• [Task details]:
State the number of lines in the material below that have "Choose" in them, without any other text.

• [Provided records]:
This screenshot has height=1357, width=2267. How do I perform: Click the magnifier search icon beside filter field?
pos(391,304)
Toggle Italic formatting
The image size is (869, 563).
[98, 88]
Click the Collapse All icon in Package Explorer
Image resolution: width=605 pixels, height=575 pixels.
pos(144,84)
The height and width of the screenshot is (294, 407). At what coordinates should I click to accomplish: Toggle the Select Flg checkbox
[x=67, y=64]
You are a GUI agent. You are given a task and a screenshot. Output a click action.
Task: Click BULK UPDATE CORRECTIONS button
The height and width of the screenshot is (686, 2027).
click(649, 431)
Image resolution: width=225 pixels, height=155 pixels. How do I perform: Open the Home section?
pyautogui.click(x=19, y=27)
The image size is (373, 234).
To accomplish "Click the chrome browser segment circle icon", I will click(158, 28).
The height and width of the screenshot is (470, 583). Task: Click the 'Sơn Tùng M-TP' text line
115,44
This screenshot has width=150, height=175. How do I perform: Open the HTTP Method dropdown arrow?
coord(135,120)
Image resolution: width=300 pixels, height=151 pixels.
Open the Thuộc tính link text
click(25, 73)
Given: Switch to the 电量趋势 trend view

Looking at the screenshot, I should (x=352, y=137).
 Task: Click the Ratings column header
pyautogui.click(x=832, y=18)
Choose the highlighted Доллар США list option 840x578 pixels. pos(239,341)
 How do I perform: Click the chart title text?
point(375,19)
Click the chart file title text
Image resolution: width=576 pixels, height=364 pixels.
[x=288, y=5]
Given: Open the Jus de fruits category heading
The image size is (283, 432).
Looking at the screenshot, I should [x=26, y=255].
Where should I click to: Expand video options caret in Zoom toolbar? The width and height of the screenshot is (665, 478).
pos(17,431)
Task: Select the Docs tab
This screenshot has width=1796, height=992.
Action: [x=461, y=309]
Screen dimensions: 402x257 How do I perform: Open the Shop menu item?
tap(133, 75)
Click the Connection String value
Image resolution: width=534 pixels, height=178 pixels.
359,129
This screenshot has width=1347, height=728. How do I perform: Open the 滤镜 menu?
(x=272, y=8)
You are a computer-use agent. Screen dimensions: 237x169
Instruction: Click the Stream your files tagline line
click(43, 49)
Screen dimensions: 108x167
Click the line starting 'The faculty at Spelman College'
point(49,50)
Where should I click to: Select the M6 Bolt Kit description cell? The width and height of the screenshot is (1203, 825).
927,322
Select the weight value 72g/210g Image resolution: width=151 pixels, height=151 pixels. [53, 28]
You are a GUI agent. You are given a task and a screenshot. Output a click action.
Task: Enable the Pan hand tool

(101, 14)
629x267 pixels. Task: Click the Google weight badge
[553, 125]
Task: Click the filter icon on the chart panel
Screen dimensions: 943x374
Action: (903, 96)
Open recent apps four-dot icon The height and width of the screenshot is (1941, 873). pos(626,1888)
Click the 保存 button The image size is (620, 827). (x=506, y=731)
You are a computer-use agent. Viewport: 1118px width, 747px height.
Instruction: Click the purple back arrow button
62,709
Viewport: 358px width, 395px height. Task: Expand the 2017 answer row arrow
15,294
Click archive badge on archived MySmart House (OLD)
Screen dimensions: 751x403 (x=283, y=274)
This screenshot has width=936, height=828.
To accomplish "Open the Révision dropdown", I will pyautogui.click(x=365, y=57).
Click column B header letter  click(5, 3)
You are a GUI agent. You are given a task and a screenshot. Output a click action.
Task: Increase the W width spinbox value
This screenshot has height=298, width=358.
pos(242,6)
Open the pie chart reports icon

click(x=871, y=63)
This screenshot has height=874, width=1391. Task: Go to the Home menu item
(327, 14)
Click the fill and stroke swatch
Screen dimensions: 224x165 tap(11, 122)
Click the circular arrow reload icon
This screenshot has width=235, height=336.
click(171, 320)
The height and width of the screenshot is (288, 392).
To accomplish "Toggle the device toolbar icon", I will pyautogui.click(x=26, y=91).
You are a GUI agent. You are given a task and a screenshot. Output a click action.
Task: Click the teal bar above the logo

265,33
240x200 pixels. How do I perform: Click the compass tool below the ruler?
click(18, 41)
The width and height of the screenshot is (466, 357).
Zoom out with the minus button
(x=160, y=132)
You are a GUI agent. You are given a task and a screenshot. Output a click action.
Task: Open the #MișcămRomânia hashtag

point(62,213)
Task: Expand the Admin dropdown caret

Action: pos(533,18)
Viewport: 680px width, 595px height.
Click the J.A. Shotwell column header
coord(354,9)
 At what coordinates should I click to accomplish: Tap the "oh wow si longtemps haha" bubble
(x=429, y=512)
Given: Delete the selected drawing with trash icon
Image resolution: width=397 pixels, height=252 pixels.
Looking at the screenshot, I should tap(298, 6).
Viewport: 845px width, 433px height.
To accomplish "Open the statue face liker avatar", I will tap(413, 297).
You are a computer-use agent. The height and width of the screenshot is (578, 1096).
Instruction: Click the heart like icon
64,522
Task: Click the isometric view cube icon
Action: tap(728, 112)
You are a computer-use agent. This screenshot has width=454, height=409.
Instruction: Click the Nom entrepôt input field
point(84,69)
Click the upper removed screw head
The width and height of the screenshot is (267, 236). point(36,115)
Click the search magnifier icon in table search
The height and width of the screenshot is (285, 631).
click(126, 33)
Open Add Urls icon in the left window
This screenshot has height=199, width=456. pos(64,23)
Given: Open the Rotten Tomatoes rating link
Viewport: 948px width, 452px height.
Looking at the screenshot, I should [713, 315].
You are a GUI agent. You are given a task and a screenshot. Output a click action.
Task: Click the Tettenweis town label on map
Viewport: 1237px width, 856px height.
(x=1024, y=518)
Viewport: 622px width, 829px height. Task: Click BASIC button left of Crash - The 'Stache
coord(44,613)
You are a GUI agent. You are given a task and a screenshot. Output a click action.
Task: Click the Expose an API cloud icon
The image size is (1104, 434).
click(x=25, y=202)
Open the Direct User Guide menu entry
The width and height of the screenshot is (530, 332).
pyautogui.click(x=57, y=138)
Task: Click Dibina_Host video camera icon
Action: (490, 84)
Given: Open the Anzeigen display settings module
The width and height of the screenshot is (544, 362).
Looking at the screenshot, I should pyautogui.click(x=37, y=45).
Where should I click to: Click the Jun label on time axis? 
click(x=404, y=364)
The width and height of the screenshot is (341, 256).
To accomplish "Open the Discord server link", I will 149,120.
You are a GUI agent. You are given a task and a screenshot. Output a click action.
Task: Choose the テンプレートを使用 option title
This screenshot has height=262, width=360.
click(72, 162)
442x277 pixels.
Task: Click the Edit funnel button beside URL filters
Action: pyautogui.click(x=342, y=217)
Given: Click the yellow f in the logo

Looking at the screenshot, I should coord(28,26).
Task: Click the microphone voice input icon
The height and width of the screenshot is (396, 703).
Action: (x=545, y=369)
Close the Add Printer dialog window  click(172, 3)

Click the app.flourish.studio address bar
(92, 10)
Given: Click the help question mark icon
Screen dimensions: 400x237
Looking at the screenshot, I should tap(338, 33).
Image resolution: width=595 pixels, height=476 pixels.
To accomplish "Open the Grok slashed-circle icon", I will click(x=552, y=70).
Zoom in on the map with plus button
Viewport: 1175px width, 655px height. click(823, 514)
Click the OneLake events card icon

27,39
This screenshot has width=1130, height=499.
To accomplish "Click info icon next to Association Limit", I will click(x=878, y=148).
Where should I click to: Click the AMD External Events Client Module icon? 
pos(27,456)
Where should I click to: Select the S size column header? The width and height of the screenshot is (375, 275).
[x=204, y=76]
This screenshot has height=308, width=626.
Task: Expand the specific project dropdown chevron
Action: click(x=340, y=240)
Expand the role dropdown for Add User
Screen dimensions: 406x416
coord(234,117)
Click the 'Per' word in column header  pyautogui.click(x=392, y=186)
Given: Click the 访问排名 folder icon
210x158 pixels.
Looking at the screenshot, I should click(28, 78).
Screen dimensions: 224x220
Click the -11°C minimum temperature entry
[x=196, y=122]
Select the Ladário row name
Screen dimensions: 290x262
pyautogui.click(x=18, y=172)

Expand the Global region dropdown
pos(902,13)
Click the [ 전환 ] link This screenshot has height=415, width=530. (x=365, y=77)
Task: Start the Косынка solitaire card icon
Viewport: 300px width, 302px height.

• [Response area]:
2